> [HOW TO COMPLETE THIS TASK] So that nothing is lost, restate each entry exactly as supplied.

···

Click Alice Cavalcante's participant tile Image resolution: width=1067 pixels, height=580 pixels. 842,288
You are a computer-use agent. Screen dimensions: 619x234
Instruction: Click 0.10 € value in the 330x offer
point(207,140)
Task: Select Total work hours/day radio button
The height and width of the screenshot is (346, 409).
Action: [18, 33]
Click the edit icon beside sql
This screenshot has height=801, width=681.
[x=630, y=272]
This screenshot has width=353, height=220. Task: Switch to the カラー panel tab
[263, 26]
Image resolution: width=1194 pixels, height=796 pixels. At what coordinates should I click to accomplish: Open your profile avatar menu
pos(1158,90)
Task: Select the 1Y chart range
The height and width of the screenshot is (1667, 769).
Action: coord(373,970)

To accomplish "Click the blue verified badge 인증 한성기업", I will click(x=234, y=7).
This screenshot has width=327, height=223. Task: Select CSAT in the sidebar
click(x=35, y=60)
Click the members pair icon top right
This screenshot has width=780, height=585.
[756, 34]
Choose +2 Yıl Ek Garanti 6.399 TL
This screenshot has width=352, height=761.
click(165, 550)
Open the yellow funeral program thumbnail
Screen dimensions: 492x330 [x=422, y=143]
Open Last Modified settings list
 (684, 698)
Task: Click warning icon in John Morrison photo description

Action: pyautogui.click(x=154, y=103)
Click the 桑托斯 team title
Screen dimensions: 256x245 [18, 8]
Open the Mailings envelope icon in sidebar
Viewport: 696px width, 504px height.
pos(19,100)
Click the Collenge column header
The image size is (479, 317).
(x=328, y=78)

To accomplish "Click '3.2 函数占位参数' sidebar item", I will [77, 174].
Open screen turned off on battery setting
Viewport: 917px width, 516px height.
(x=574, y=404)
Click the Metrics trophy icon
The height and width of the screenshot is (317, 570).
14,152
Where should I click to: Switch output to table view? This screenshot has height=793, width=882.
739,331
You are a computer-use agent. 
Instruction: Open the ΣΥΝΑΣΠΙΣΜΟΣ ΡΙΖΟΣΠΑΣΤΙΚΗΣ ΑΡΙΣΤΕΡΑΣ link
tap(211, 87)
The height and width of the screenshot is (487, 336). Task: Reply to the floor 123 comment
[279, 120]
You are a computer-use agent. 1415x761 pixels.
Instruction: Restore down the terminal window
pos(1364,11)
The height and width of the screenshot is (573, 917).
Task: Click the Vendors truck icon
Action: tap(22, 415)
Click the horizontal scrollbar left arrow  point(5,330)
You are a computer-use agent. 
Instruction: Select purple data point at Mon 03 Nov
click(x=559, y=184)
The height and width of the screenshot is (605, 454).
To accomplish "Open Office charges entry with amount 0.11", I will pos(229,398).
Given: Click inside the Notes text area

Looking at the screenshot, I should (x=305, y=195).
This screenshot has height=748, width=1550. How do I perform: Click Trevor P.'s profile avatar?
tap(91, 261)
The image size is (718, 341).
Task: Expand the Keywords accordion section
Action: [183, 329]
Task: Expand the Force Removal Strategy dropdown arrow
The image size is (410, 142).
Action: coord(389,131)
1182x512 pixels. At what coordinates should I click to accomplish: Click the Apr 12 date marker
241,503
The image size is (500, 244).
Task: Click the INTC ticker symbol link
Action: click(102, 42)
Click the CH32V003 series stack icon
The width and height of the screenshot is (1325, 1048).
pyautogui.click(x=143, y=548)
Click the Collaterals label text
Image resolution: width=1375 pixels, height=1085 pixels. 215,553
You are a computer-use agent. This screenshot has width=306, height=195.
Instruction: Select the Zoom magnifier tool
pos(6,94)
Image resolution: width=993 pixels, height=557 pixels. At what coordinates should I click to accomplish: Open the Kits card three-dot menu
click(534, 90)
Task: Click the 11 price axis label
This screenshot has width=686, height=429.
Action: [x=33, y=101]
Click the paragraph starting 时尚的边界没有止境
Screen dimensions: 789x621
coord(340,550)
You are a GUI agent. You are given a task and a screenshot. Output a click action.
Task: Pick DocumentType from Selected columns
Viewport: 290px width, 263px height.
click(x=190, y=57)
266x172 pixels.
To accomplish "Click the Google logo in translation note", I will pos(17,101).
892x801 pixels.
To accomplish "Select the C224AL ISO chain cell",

···

> [SOLUTION TO THIS TASK]
Click Alice Cavalcante's participant tile Image resolution: width=1067 pixels, height=580 pixels. 842,288
You are a computer-use agent. Screen dimensions: 619x234
Instruction: Click 0.10 € value in the 330x offer
point(207,140)
Task: Select Total work hours/day radio button
The height and width of the screenshot is (346, 409).
Action: [18, 33]
Click the edit icon beside sql
This screenshot has height=801, width=681.
[x=630, y=272]
This screenshot has width=353, height=220. Task: Switch to the カラー panel tab
[263, 26]
Image resolution: width=1194 pixels, height=796 pixels. At what coordinates should I click to accomplish: Open your profile avatar menu
pos(1158,90)
Task: Select the 1Y chart range
The height and width of the screenshot is (1667, 769).
Action: coord(373,970)

To accomplish "Click the blue verified badge 인증 한성기업", I will click(x=234, y=7).
This screenshot has width=327, height=223. Task: Select CSAT in the sidebar
click(x=35, y=60)
Click the members pair icon top right
This screenshot has width=780, height=585.
[756, 34]
Choose +2 Yıl Ek Garanti 6.399 TL
This screenshot has width=352, height=761.
click(165, 550)
Open the yellow funeral program thumbnail
Screen dimensions: 492x330 [x=422, y=143]
Open Last Modified settings list
 (684, 698)
Task: Click warning icon in John Morrison photo description

Action: pyautogui.click(x=154, y=103)
Click the 桑托斯 team title
Screen dimensions: 256x245 [18, 8]
Open the Mailings envelope icon in sidebar
Viewport: 696px width, 504px height.
pos(19,100)
Click the Collenge column header
The image size is (479, 317).
(x=328, y=78)

To accomplish "Click '3.2 函数占位参数' sidebar item", I will [77, 174].
Open screen turned off on battery setting
Viewport: 917px width, 516px height.
(x=574, y=404)
Click the Metrics trophy icon
The height and width of the screenshot is (317, 570).
14,152
Where should I click to: Switch output to table view? This screenshot has height=793, width=882.
739,331
You are a computer-use agent. 
Instruction: Open the ΣΥΝΑΣΠΙΣΜΟΣ ΡΙΖΟΣΠΑΣΤΙΚΗΣ ΑΡΙΣΤΕΡΑΣ link
tap(211, 87)
The height and width of the screenshot is (487, 336). Task: Reply to the floor 123 comment
[279, 120]
You are a computer-use agent. 1415x761 pixels.
Instruction: Restore down the terminal window
pos(1364,11)
The height and width of the screenshot is (573, 917).
Task: Click the Vendors truck icon
Action: tap(22, 415)
Click the horizontal scrollbar left arrow  point(5,330)
You are a computer-use agent. 
Instruction: Select purple data point at Mon 03 Nov
click(x=559, y=184)
The height and width of the screenshot is (605, 454).
To accomplish "Open Office charges entry with amount 0.11", I will pos(229,398).
Given: Click inside the Notes text area

Looking at the screenshot, I should (x=305, y=195).
This screenshot has height=748, width=1550. How do I perform: Click Trevor P.'s profile avatar?
tap(91, 261)
The image size is (718, 341).
Task: Expand the Keywords accordion section
Action: [183, 329]
Task: Expand the Force Removal Strategy dropdown arrow
The image size is (410, 142).
Action: coord(389,131)
1182x512 pixels. At what coordinates should I click to accomplish: Click the Apr 12 date marker
241,503
The image size is (500, 244).
Task: Click the INTC ticker symbol link
Action: click(102, 42)
Click the CH32V003 series stack icon
The width and height of the screenshot is (1325, 1048).
pyautogui.click(x=143, y=548)
Click the Collaterals label text
Image resolution: width=1375 pixels, height=1085 pixels. 215,553
You are a computer-use agent. This screenshot has width=306, height=195.
Instruction: Select the Zoom magnifier tool
pos(6,94)
Image resolution: width=993 pixels, height=557 pixels. At what coordinates should I click to accomplish: Open the Kits card three-dot menu
click(534, 90)
Task: Click the 11 price axis label
This screenshot has width=686, height=429.
Action: [x=33, y=101]
Click the paragraph starting 时尚的边界没有止境
Screen dimensions: 789x621
coord(340,550)
You are a GUI agent. You are given a task and a screenshot. Output a click action.
Task: Pick DocumentType from Selected columns
Viewport: 290px width, 263px height.
click(x=190, y=57)
266x172 pixels.
To accomplish "Click the Google logo in translation note", I will pos(17,101).
892x801 pixels.
To accomplish "Select the C224AL ISO chain cell",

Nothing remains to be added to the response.